Now giving this to Wolfram Alpha i get this: http://www.wolframalpha.com/input/?i=x%27%27+-+k%2F-x+%3D+0
It shows a formula to get position at a given time, nice!
This could be used to speed up a searching approach, or better, maybe it can be rearranged to get the time for a questioned target position.

The problem is i don't know what is 'inverse error function'?
My math background is too weak.

The differential equation that JoeJ plugged into Wolfram Alpha describes how an object would fall into the star, if its velocity didn't have a horizontal component (i.e., if it's moving directly towards the star or away from it).

In inverse error function is the inverse of the error function. It is very closely related to probability of a getting number less than some threshold from a random variable that follows a normal distribution.

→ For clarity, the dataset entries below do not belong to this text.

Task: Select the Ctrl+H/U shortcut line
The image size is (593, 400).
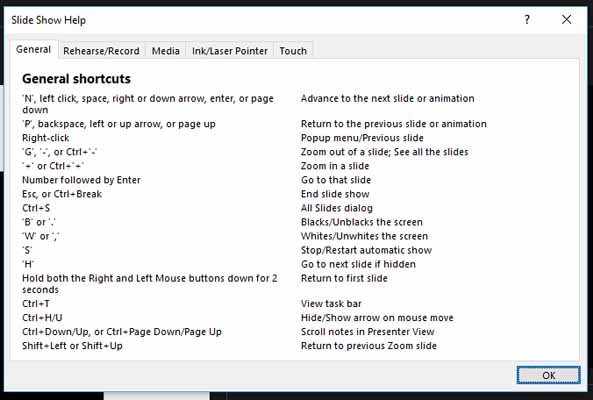Action: pos(42,318)
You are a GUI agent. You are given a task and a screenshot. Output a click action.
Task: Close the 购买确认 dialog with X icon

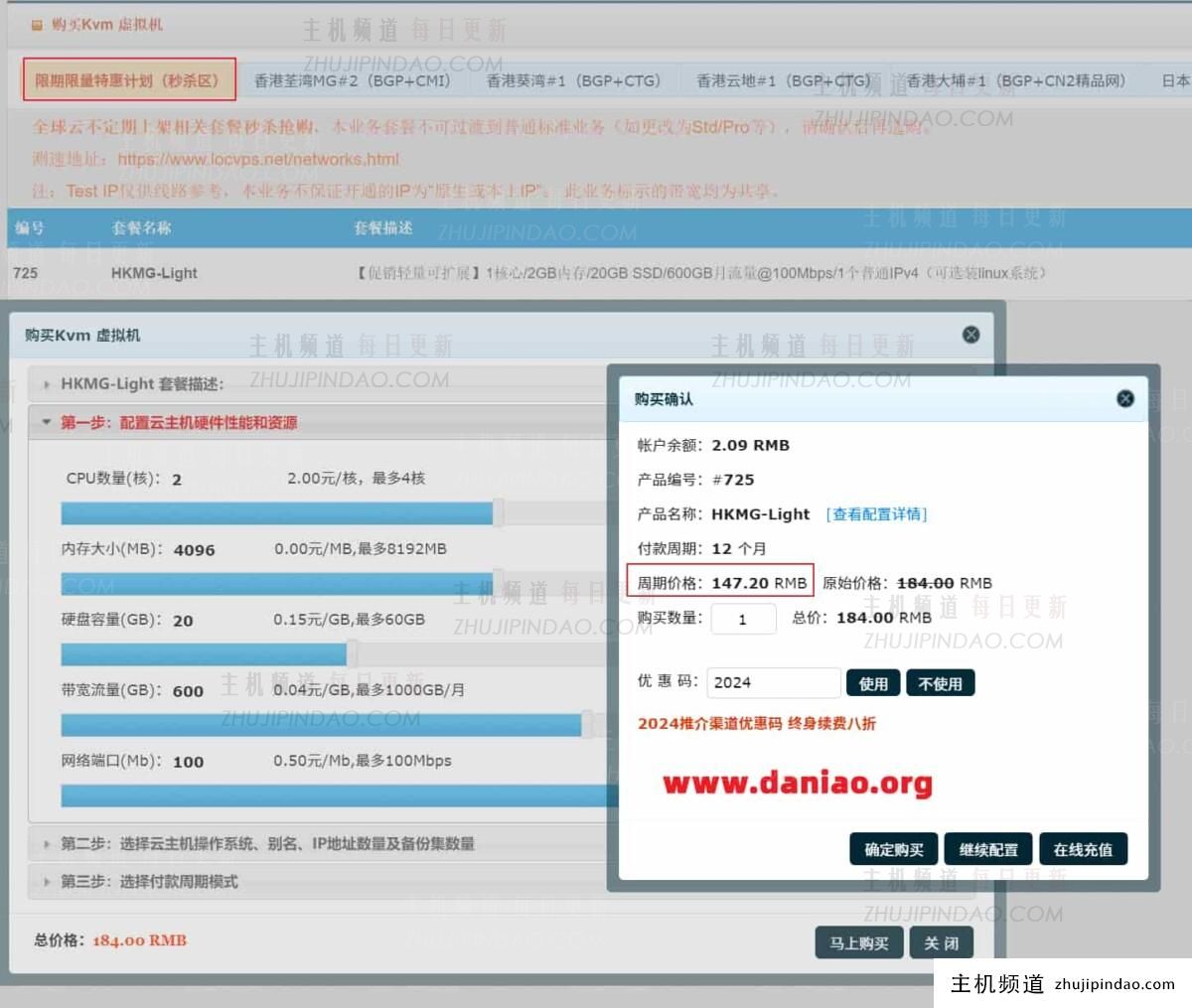[x=1124, y=398]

I don't think differential equations wouldn't be too useful here. The purpose of a differential is to model the rate of change to a higher order function at some point x or y. It can't really be used to find a predictable path alone, but it can be used to find the changes in velocity, acceleration, and position.

Most if not all movement equations in physics are differential equations...besides, changes in position integrated over time is the path.

y(t) = 1/2At^2 + Ct + k, is now a parabolic curve that computes the position of (x, y, or z) in space to a "ground place" being effected by a constant force. C and K are constants of anything. Which makes this equation an "ok" general solution for this linear equation. But not a perfect one.

If you pose your problem correctly, i.e. prescribe position and velocity, C and K are not "anything", but uniquely defined. This is then the only solution to this equation.

By the way, most if not all problems in mechanics and engineering can be reduced to solving (partial or ordinary) differential equations. You grossly understate their utility.

Of course OPs problem can be formulated as a ODE using Newton's law as a well-enough approximation:

our gravitational potentials are of the form V_i(r) = - G * M / |r - r_i| (central potential), so the force at point r can be written (if I'm not mistaken) as F_i(r) = grad V_i(r) = -G * M (r - r_i) / |r - r_i|^3.

Given an initial position r_0 and initial velocity v_0, you have enough data to compute the exact path. Plug this into m*a(t) = F(t) and you obtain an ODE for your path. I don't think solving this exactly is easy (maybe not even possible). You can certainly solve this numerically with ODE step solvers, but OP is looking at the inverse problem, which is hard in itself already. I don't know if this can be solved without some heuristic "aim, guess resulting path, adjust aim" algorithm, unless the ODE can be solved exactly. Maybe I'm off on this one, who knows

Issue still is that you won't be able to generate a full path ^-^; you can get the vector at any given point, but your graph will be for that point in space only. The forces of gravity is not constant. The forces of gravity are a function of your distance relative to each body of mass. Which does not create an ODE. But I think a partial differential equation might be able to solve it. But you will have more than two independents.

Your current location in the x and y plane, then all of the gravitational forces acting on you in relation to your distance to them. You're probably going to do better with looking into the future, than deriving a general equation for X number of celestial bodies.

Issue still is that you won't be able to generate a full path ^-^; you can get the vector at any given point, but your graph will be for that point in space only. The forces of gravity is not constant. The forces of gravity are a function of your distance relative to each body of mass. Which does not create an ODE. But I think a partial differential equation might be able to solve it. But you will have more than two independents.

This is simply not true. Not only are the equations of motion under a force that is described by a vector field and example of ODEs, but they are actually the first example of ODEs historically.

https://en.wikipedia.org/wiki/Equations_of_motion says:

This is equivalent to saying an equation of motion in r is a second order ordinary differential equation (ODE) in r,[...]